# AIM
Please rewrite these entries, swapping "red triangle" for "disclosure icon" and leaving everything else unchanged.

# THE INPUT start

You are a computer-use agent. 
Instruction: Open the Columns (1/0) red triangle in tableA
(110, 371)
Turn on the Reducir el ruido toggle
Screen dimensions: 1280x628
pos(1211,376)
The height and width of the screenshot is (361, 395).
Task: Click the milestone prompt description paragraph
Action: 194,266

# THE INPUT end

# EXERCISE SOLUTION
You are a computer-use agent. 
Instruction: Open the Columns (1/0) disclosure icon in tableA
(110, 371)
Turn on the Reducir el ruido toggle
Screen dimensions: 1280x628
pos(1211,376)
The height and width of the screenshot is (361, 395).
Task: Click the milestone prompt description paragraph
Action: 194,266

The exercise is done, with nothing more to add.